How to become a Perfusionist

Written by: Jon Pacheco


A Perfusionist is a skilled person, qualified by academic and clinical education, who operates extracorporeal equipment during any medical situation where it is necessary to support or temporarily replace the patient's circulatory or respiratory function. The perfusionist is knowledgeable concerning the variety of equipment available to perform extracorporeal circulation functions and is responsible, in consultation with the physician, for selecting the right equipment and techniques used.

Fields and Daily Routine:

Perfusionists primarily work in the operating room during cardiac surgery procedures and may be employed by hospitals, surgeons, or as employees of a contract independent to group practice. The majority of procedures are performed during regular weekly work hours. As critical members of the clinical teams, perfusionists are required to take call and be available for emergency procedures, which can occur at any time.

A perfusionist is a skilled allied health professional, trained as a member of open-heart, surgical team responsible for the selection, setup, and operation of a mechanical device commonly referred to as the heart-lung machine.

During the open-heart surgery, when the patient's heart is immobilized and cannot function in a normal fashion while the operation is being performed, the patient's blood is diverted and circulated outside the body through the heart-lung machine and returned again to the patient. The machine assumes the function of both the heart and the lungs.

The perfusionist is responsible for operating the machine during surgery, monitoring the altered circulatory process closely, taking appropriate corrective action when abnormal situations arise, and keeping both the surgeon and anesthesiologist fully informed.

In addition to the operation of the heart-lung machine during surgery, perfusionists often function in supportive roles for other medical specialties in operating mechanical devices to assist in the conservation of blood and blood products during surgery, and provide extended, long-term support of patients' circulation outside of the operating room environment.

Educational Pathway:


Programs are generally 1 to 4 years, depending on the programs design, objectives, prerequisites, and student qualifications. Certificate programs require that applicants have a bachelor's degree.


Prerequisites vary depending on the length and design of the program. Most programs require college-level science and mathematics. A background in medical technology, respiratory therapy, or nursing is suggested for some programs.


Curricula of accredited programs include courses covering heart-lung bypass for adult, pediatric and infant patients undergoing heart surgery; long-term supportive extracorporeal circulation; monitoring of the patient undergoing extracorporeal circulation; autotransfusion; and special applications of the technology. Curricula include clinical experience that incorporates and requires performance of an adequate number and variety of circulation procedures.

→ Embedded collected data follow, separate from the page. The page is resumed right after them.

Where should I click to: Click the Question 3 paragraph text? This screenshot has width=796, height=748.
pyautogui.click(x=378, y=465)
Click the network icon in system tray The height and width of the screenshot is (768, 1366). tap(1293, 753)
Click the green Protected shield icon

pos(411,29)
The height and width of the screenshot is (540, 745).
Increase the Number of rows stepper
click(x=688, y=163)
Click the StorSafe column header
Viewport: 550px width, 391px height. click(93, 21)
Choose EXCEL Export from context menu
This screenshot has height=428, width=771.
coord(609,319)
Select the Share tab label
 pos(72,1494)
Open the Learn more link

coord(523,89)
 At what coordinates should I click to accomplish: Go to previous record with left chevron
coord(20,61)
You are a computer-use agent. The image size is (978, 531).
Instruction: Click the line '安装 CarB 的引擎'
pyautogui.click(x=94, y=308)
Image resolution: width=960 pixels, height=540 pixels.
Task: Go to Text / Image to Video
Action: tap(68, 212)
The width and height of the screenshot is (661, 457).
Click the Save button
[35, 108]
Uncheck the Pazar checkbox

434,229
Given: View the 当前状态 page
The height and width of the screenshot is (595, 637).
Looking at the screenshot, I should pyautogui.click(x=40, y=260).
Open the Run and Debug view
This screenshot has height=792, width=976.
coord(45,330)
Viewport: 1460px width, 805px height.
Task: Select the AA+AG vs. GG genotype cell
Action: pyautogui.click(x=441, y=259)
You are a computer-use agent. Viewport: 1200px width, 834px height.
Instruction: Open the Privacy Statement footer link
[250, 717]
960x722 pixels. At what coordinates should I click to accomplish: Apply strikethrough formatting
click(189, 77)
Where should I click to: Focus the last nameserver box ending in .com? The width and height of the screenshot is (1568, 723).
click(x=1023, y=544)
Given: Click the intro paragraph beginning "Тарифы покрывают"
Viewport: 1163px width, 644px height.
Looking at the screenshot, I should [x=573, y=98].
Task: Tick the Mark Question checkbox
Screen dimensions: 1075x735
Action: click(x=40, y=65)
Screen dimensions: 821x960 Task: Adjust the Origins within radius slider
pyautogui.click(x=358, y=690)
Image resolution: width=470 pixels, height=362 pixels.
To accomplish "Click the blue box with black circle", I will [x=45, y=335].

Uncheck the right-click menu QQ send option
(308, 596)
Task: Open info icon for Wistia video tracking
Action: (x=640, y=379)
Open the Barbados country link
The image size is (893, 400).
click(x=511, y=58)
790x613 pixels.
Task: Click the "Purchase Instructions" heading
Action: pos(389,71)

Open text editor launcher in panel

Schools include: University of Iowa , Michener Institute

Base Salary:


$86,156 $96,531 $118,569 $128,259

Average Salary is around 107,000.

The heart-lung machine is rumored to stop being used over OP-CABGs (off-pump bypass surgery aided by myocardial stabilization devices), but hopefully they will realize that it's possible the data will not always be correct and refer back to cardiopulmonary perfusion. Becoming a Perfusionist is worthwhile because, you, along with the others in the operating room, are in charge of someone's life.